Euro fort : Mario Draghi siffle la fin de la partie
Dans une déclaration pour le moins inhabituelle, le président de la BCE a prévenu, samedi à Washington, que tout renchérissement supplémentaire de l’euro aurait pour conséquence un nouvel assouplissement de la politique monétaire européenne.
Par Richard Hiault
« J’ai toujours dit que le taux de change n’est pas un objectif, mais qu’il est important pour la stabilité des prix et la croissance. Et ce qui s’est passé ces derniers mois, c’est qu’il est devenu de plus en plus important pour la stabilité des prix. Aussi, un renchérissement du taux de change nécessiterait un nouvel aménagement de la politique monétaire. Si vous voulez que votre politique demeure aussi accommodante qu’elle l’est aujourd’hui, un nouveau renchérissement du taux de change nécessitera un nouveau stimulant ». A Washington, hier, après la fin des réunions de printemps du Fonds Monétaire International (FMI), le président de la Banque Centrale Européenne (BCE), Mario Draghi, s’est montré plutôt explicite sur l’évolution de la monnaie unique.

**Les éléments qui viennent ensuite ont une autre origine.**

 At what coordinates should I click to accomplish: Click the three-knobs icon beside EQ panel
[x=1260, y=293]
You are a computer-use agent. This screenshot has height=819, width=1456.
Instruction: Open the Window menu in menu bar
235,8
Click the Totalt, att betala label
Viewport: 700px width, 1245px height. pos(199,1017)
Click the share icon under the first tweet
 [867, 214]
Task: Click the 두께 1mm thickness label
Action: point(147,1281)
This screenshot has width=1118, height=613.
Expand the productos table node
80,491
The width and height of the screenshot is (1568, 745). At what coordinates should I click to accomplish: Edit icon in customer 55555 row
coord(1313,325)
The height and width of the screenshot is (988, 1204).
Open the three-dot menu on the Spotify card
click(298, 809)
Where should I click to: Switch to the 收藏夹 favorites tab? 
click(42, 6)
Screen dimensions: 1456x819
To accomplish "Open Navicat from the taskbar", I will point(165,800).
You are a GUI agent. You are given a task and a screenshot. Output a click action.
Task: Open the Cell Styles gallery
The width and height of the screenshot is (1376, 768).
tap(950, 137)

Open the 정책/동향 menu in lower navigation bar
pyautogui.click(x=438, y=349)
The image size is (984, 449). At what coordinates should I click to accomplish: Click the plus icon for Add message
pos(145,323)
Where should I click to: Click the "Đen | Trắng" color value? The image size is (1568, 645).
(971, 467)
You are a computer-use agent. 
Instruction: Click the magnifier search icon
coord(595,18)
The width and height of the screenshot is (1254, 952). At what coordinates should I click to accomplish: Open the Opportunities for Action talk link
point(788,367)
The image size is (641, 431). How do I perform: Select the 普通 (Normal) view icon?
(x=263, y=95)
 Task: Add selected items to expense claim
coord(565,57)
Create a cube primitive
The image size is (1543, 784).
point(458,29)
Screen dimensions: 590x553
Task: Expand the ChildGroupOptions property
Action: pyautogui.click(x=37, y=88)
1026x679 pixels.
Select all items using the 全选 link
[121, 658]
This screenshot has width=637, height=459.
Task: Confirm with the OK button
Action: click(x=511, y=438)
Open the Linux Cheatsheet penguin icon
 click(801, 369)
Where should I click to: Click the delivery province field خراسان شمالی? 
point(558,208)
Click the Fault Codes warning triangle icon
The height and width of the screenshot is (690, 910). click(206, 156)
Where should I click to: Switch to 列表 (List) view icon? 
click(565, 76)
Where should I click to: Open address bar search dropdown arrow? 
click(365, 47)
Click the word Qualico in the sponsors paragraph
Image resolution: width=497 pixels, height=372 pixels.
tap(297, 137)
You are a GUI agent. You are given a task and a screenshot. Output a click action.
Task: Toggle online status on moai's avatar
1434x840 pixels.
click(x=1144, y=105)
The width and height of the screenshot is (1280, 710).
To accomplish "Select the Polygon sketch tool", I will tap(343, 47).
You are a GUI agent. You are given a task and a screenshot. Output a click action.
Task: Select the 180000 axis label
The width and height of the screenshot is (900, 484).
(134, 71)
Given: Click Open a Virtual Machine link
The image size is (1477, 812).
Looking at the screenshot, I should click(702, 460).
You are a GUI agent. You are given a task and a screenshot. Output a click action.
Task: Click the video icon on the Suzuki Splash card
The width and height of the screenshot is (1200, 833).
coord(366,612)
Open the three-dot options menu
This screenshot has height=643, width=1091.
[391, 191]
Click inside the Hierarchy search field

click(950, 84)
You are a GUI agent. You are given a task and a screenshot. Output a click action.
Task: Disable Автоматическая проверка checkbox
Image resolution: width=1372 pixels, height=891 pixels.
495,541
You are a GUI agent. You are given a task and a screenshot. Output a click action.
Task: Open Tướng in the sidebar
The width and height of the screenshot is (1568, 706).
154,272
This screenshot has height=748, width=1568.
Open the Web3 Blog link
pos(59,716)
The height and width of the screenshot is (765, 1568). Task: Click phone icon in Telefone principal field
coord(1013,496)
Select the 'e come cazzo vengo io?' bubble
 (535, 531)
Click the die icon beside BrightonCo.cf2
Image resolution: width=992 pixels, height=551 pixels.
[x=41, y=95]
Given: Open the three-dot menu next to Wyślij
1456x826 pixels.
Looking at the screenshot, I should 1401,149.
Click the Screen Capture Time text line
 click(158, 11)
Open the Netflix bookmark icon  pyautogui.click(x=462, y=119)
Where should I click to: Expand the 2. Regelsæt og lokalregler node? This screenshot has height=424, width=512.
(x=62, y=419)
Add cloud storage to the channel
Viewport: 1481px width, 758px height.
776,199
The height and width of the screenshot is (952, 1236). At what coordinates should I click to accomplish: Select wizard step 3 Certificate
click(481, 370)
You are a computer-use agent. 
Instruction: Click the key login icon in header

Non seulement une poursuite du renchérissement de l’euro mettrait à mal la reprise économique poussive de la zone euro mais elle compliquerait sérieusement la tâche de la banque centrale dans sa lutte contre les risques de déflation. Par un effet mécanique, une hausse de la monnaie unique aboutit à un recul de l’inflation par le simple jeu de l’inflation importée. Les propos du président de la BCE ont été salué par le ministre des Finances français, Michel Sapin qui, tout en soulignant le fait que l’euro s’était renchéri de 10 % vis-à-vis des principales monnaies depuis l’été 2012, a jugé que cette « préoccupation » était « intéressante », et « partagée » par certains gouvernements. A ses côtés, le gouverneur de la Banque de France, Christian Noyer, a confirmé que « l’appréciation de l’euro complique la ré-accélération de la croissance et l’objectif de la stabilité de l’inflation ». Selon lui, l’inflation en zone euro serait de 1% environ sans l’effet de l’euro fort, au lieu de 0,5% actuellement.
Rapatriement des capitaux
Le gouverneur voit deux raisons à ce renchérissement de l’euro. D’une part, la zone euro dégage un excédent de ces comptes courants du fait d’une certaine déprime de la demande dans certains pays de la zone euro due aux politiques d’ajustement structurel. D’autre part, la normalisation de la politique monétaire américaine a déclenché un rapatriement des capitaux des marchés émergents vers les marchés développés. « Ces deux phénomènes sont amenés à s’estomper », a-t-il indiqué ce qui devrait réduire la pression à la hausse de l’euro. Une vision partagée par le président de la banque centrale allemande Jens Weidmann, assurant que cette hausse de l’euro était la conséquence de « flux de capitaux » et d’un « retour de la confiance » dans la zone euro.
Néanmoins, la BCE se veut vigilante sur une éventuelle poursuite du mouvement. Pour Mario Draghi, il ne faut « pas être complaisant » face à la faible inflation. Une hausse trop faible des prix « rend le processus d’ajustement plus difficiles dans les pays sous pression », à savoir les pays périphériques de la zone euro et « complique le désendettement à la fois des secteurs public et privé », a-t-il expliqué. Le patron de la BCE a donc entendu le message du FMI qui l’a mis en garde contre les risques de déflation. Un message réitéré samedi par le Comité monétaire et financier international (CMFI), l’instance politique du FMI, pour qui la BCE « devrait envisager des actions supplémentaires si la faible inflation devait se prolonger ».